-------- Record extracts --------
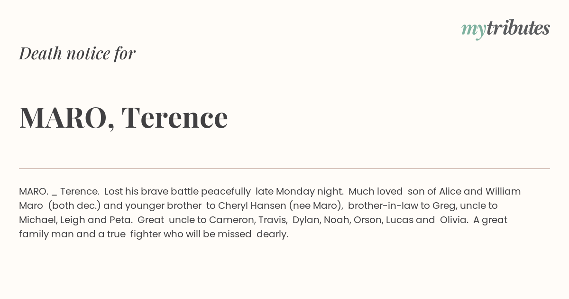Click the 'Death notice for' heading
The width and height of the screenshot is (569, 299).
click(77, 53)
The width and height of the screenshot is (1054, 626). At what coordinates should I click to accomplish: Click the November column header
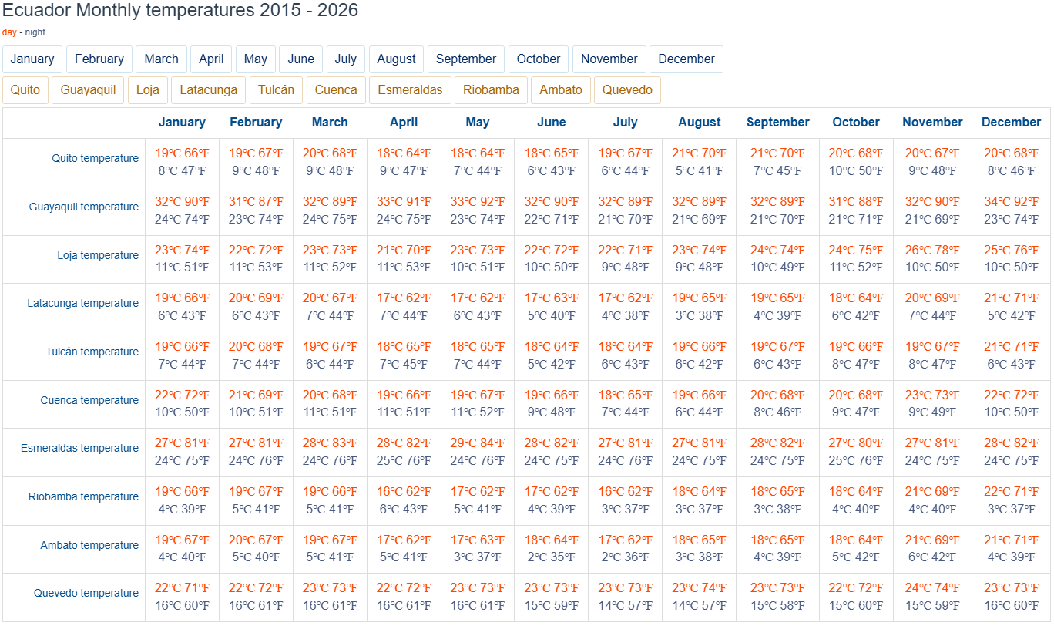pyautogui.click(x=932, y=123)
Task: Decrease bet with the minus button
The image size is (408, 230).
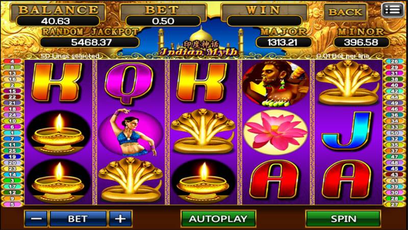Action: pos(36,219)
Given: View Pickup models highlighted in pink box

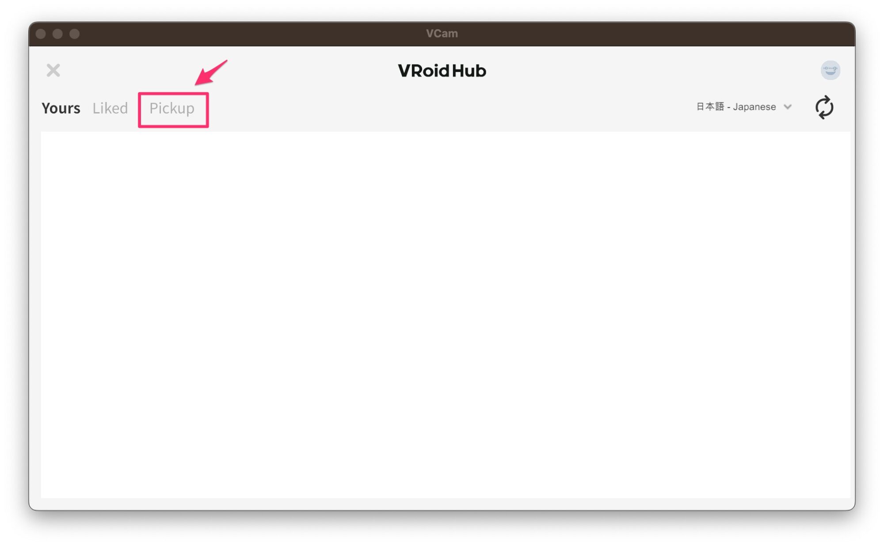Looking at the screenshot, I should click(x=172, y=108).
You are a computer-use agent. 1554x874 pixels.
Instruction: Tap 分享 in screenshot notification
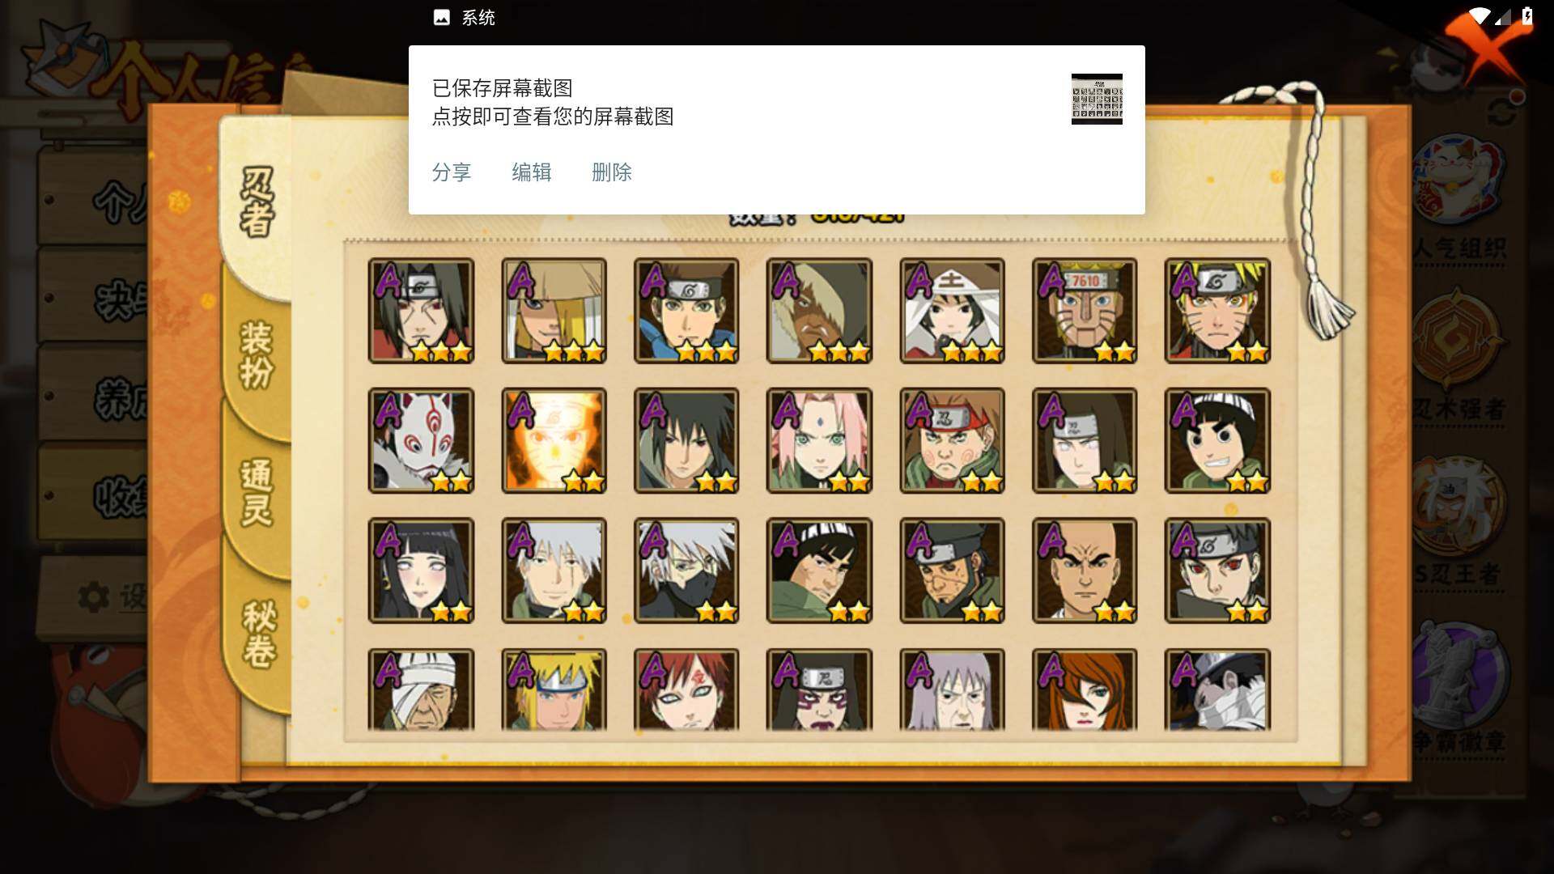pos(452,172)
--------
-------- Record extracts --------
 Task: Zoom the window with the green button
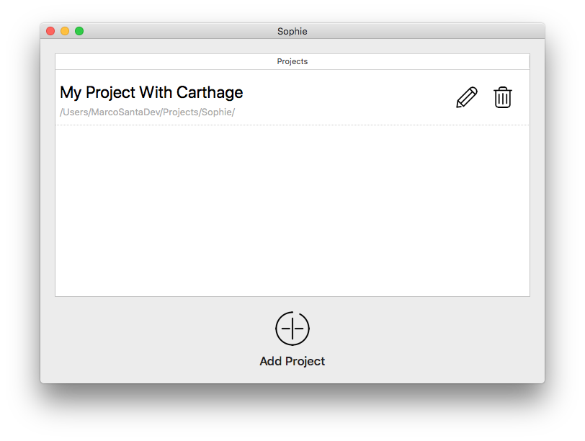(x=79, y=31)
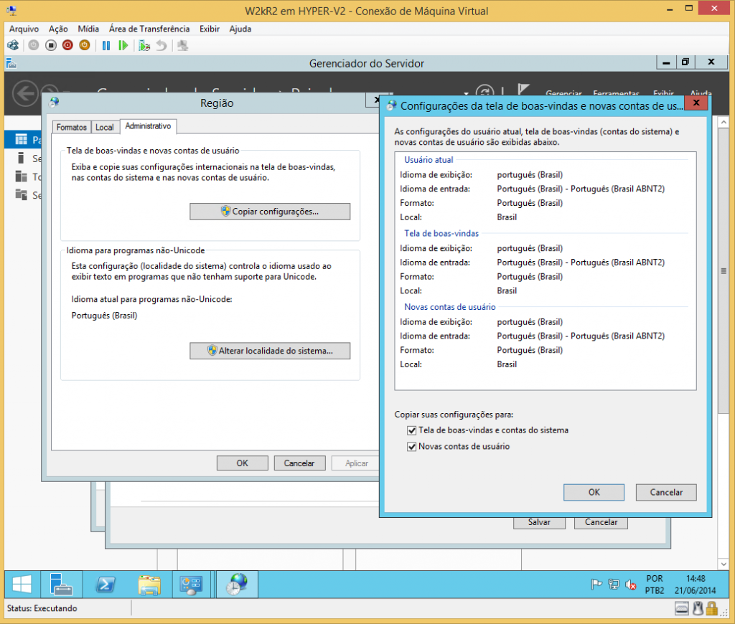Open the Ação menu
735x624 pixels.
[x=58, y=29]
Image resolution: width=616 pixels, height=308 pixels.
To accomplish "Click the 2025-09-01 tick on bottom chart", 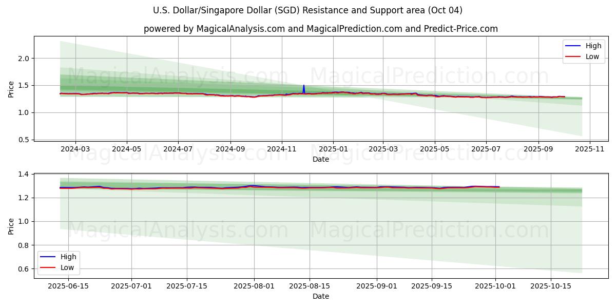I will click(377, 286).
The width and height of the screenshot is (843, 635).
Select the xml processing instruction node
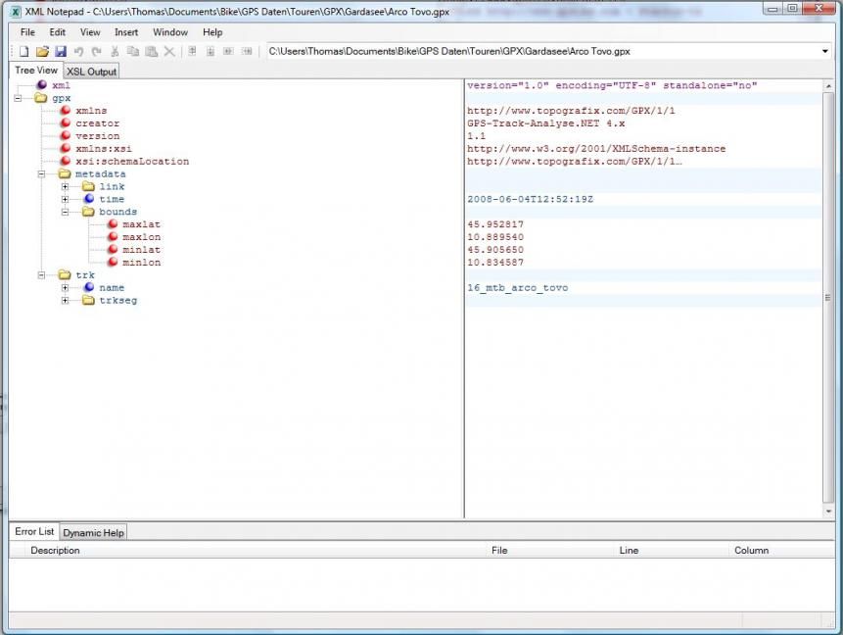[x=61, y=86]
--------
- What you should do
Word for word, repeat the lines above from the one with "Task: Decrease bet with the minus button" through the one with "You are a computer-use", and nothing beyond them. Omit the pictures.

- Your response
Task: Decrease bet with the minus button
The image size is (408, 230).
Action: pos(36,219)
Given: View Pickup models highlighted in pink box

Looking at the screenshot, I should click(x=172, y=108).
You are a computer-use agent. 1554x874 pixels.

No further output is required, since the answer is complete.